Have you ever been asked this question?
It’s natural in anything we do to seek an end point, a goal so you know when a jobs done . Eventually I pick up my car from the shop and it’s fixed. Eventually the contractor finishes and gives you a final bill. What about your website though? Is a website ever really finished? After calling for additions to their new site, (adding new products, text and upcoming events) my client asked me
“When will my website be done?”
They realized it was becoming a regular expense to make all of these additions. It’s natural to want to look for a definitive answer. We have a beginning, middle and end to most everything we do on a daily basis; so it’s understandable that a client paying for a website to be built would ask when it is going to be done. The answer I give is, “your website is never really done.” Yes, sure there is a “go live” date when the developer pushes your site live and says it’s done (hopefully after a lot of testing ) but that’s just the start of the relationship with your website.

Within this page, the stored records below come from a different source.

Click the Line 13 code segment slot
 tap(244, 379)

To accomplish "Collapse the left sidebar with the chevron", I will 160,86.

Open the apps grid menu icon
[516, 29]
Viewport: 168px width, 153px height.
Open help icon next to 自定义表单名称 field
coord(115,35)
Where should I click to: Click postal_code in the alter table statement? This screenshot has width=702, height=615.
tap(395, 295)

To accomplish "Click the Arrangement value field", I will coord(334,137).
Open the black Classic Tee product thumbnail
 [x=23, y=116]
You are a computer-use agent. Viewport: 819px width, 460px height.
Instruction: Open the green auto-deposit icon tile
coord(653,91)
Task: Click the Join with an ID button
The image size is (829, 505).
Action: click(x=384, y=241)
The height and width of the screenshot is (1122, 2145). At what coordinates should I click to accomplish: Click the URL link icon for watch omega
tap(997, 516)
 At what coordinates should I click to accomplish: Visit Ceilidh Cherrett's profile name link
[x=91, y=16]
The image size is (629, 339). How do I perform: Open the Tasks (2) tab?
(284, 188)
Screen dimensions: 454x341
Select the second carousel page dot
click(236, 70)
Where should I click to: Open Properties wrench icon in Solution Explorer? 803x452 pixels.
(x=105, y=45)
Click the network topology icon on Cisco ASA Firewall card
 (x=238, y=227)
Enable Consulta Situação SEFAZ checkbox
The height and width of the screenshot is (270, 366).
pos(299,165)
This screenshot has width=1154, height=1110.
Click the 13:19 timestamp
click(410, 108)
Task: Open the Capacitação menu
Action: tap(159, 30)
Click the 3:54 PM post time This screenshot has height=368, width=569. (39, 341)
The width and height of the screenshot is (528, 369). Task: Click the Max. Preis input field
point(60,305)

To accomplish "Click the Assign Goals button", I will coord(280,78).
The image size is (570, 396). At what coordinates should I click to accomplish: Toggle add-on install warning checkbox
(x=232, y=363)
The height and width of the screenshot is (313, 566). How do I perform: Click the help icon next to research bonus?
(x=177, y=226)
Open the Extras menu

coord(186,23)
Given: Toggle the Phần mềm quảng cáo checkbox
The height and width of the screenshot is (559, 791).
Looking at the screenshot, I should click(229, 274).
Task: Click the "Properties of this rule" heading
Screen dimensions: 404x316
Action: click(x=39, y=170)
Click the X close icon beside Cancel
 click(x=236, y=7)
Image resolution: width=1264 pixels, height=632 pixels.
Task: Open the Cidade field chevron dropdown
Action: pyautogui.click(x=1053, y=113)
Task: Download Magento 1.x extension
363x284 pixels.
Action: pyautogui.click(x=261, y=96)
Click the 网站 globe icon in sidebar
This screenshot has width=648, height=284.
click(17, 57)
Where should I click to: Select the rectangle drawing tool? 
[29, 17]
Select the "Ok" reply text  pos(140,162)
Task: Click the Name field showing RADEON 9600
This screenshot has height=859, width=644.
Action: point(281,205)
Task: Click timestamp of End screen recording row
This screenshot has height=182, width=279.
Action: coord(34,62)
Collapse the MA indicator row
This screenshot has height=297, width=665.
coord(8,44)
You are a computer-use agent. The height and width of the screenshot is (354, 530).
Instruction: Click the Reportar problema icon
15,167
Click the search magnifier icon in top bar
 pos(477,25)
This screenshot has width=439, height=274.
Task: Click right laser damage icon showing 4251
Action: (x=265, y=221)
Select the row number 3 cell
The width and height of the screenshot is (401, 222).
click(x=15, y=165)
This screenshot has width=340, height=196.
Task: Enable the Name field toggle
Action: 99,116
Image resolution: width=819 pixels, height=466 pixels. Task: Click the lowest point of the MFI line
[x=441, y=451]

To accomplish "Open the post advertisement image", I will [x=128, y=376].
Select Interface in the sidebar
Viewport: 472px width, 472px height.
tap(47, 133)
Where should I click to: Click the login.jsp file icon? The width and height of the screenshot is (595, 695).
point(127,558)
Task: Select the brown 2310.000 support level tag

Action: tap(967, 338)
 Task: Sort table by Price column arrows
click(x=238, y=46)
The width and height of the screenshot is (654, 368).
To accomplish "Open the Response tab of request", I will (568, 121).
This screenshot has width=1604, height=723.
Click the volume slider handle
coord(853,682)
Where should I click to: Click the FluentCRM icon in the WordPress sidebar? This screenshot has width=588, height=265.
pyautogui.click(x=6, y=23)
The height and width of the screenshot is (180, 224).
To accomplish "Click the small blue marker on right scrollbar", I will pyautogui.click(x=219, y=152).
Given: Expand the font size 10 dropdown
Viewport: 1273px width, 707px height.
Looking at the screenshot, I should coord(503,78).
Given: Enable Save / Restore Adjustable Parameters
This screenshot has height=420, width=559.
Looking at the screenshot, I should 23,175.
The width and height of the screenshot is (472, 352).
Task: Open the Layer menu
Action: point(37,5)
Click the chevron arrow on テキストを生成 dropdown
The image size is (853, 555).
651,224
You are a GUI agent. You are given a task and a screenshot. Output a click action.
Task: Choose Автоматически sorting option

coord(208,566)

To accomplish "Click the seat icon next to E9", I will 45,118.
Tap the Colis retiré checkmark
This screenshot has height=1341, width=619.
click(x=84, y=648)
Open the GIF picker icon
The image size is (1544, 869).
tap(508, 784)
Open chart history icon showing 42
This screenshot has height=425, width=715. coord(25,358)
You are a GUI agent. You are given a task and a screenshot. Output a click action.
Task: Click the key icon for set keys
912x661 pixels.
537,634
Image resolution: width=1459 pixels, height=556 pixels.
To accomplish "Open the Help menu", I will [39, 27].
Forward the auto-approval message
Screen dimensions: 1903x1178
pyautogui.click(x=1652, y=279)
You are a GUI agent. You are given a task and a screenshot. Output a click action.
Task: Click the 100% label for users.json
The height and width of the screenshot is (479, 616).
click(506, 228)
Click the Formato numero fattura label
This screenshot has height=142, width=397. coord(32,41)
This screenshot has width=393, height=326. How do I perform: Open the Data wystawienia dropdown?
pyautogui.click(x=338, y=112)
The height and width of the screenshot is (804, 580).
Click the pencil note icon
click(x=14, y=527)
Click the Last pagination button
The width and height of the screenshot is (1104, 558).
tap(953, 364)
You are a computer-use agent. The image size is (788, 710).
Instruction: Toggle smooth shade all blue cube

A website is like a car. When you go to the dealer and buy a car it’s unlikely that you would ask,
“When am I going to be done adding gas and oil to this car so that it just runs forever?”
It’s just not going to happen. You put miles on your car and then you change the oil. You get a flat tire and you replace the tire. You park under a mango tree after a car wash… you go back and get another car wash. It’s true that you can build a website and never make a change to it the same way you could buy a car and never fix the flats, change the oil or wash it, but both your site and your car will eventually break down and become useless.
Yes, the bad news is your site is never really done, but if you take care to keep it current it with small changes and update your content regularly you can get a long life out of your website before it’s time for a redesign. The practice of making small updates is known as “Incremental Change” in the web community, but I like to think of it as a part of regular maintenance.